▸ **Work order**: Please keep to the lines below from the one with "Click the Отмена заказа button" through the one with "1600x900 pixels.", and restate them word for word, ends included.

▸ **The input**:
——————

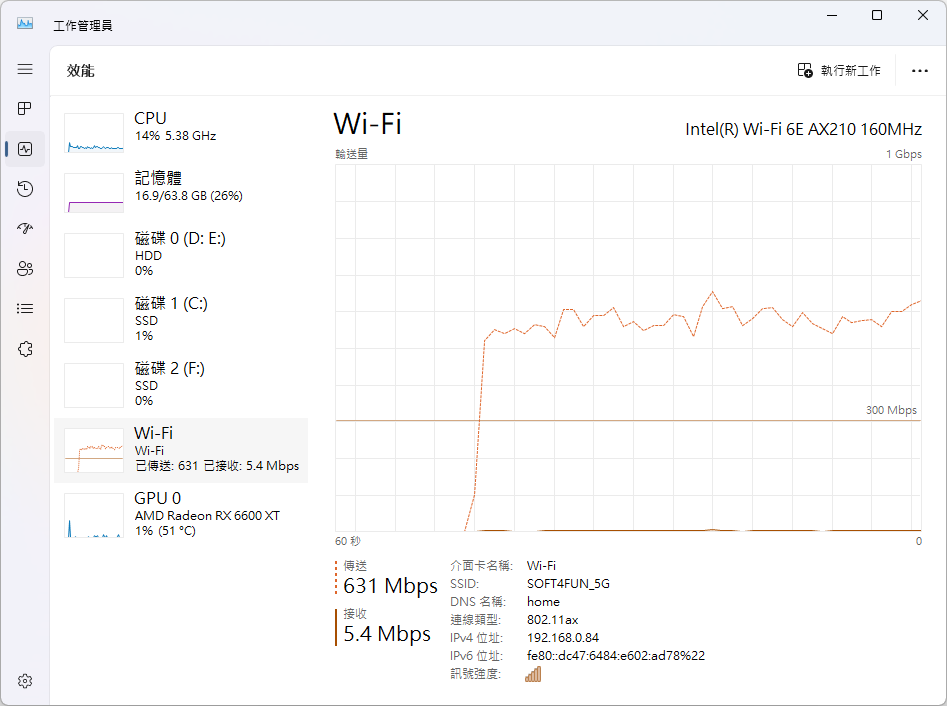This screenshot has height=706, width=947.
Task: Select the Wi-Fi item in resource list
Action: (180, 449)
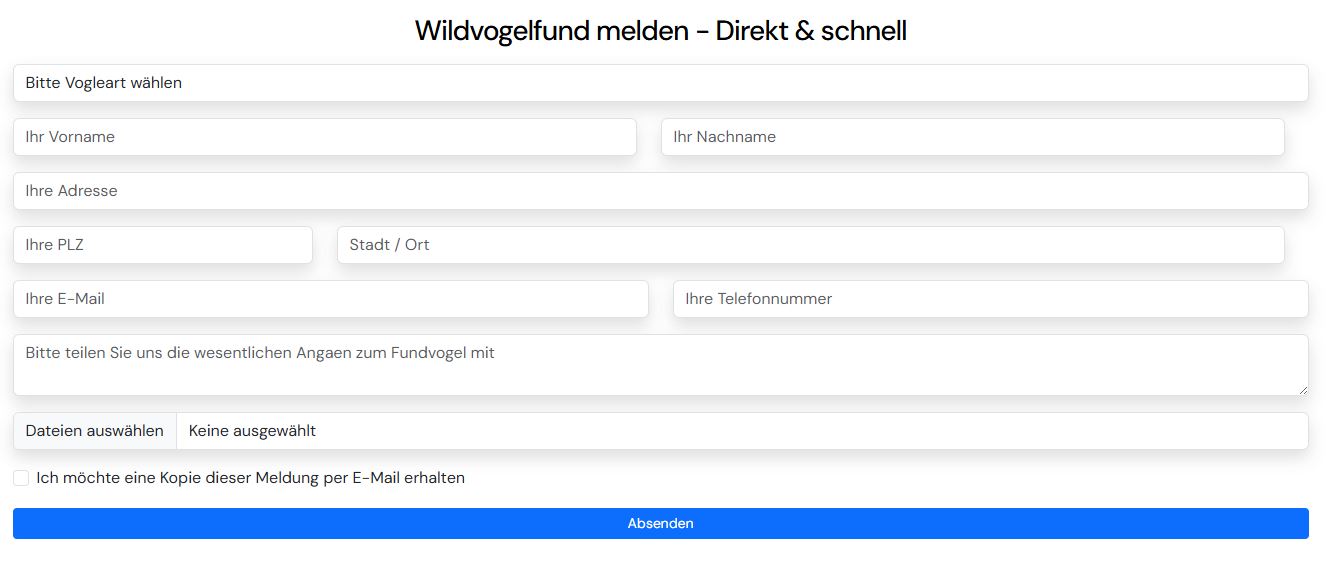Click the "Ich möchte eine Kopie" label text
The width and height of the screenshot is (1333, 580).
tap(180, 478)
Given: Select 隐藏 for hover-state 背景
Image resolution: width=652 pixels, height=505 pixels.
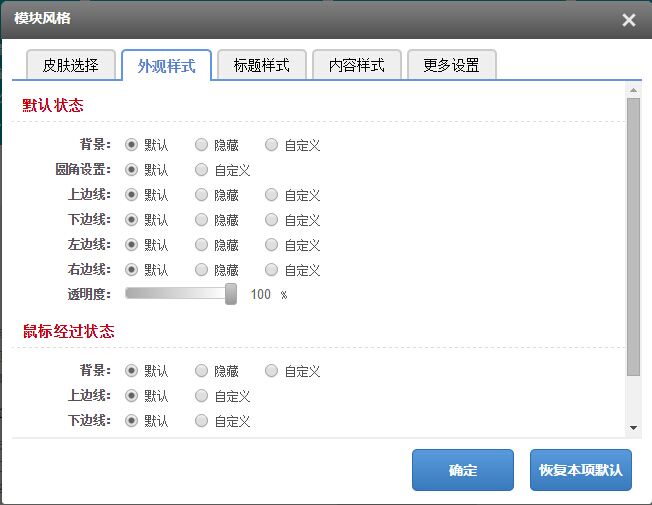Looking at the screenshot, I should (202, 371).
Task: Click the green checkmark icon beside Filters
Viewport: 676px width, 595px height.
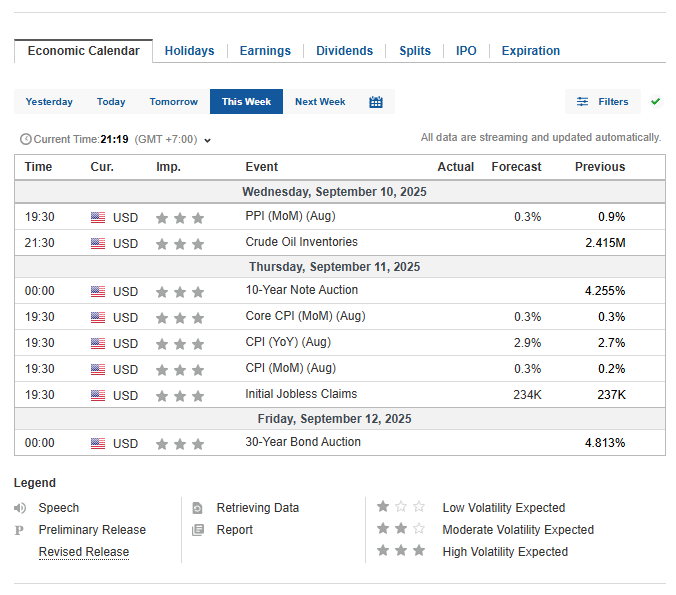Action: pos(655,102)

——————

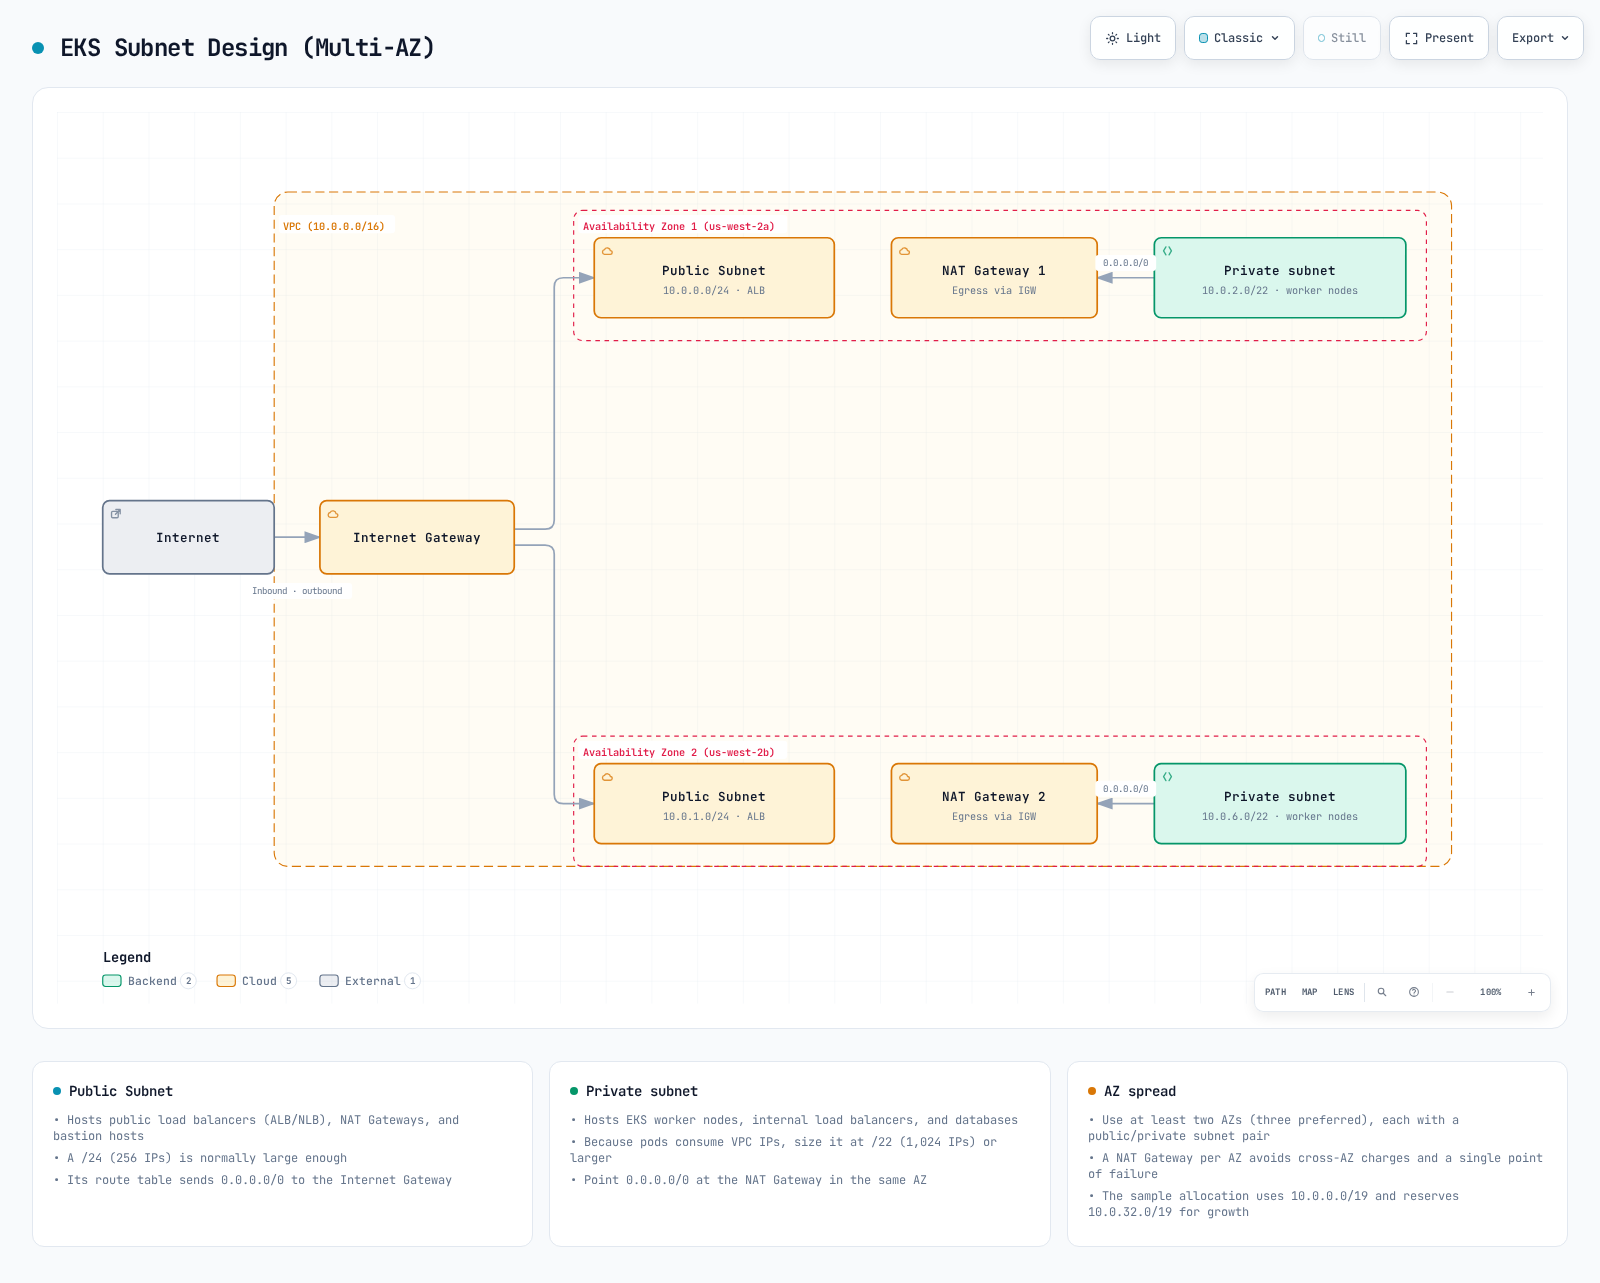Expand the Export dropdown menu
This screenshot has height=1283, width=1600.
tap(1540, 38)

——————

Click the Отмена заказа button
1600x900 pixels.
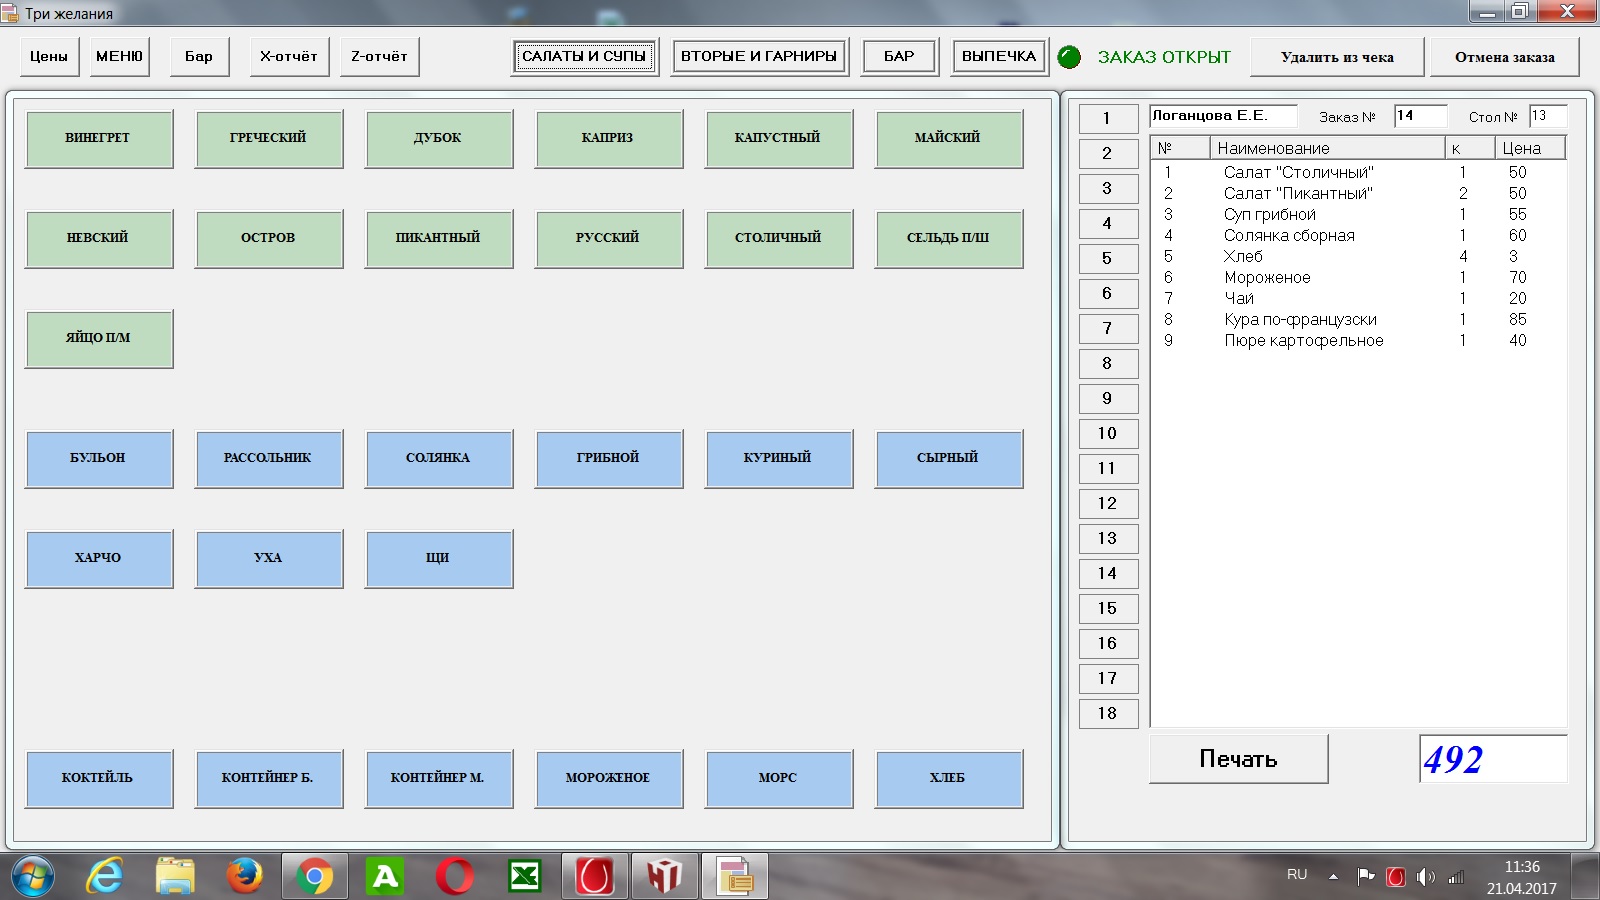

——————

▸ **Task response**:
Click the Отмена заказа button
1600x900 pixels.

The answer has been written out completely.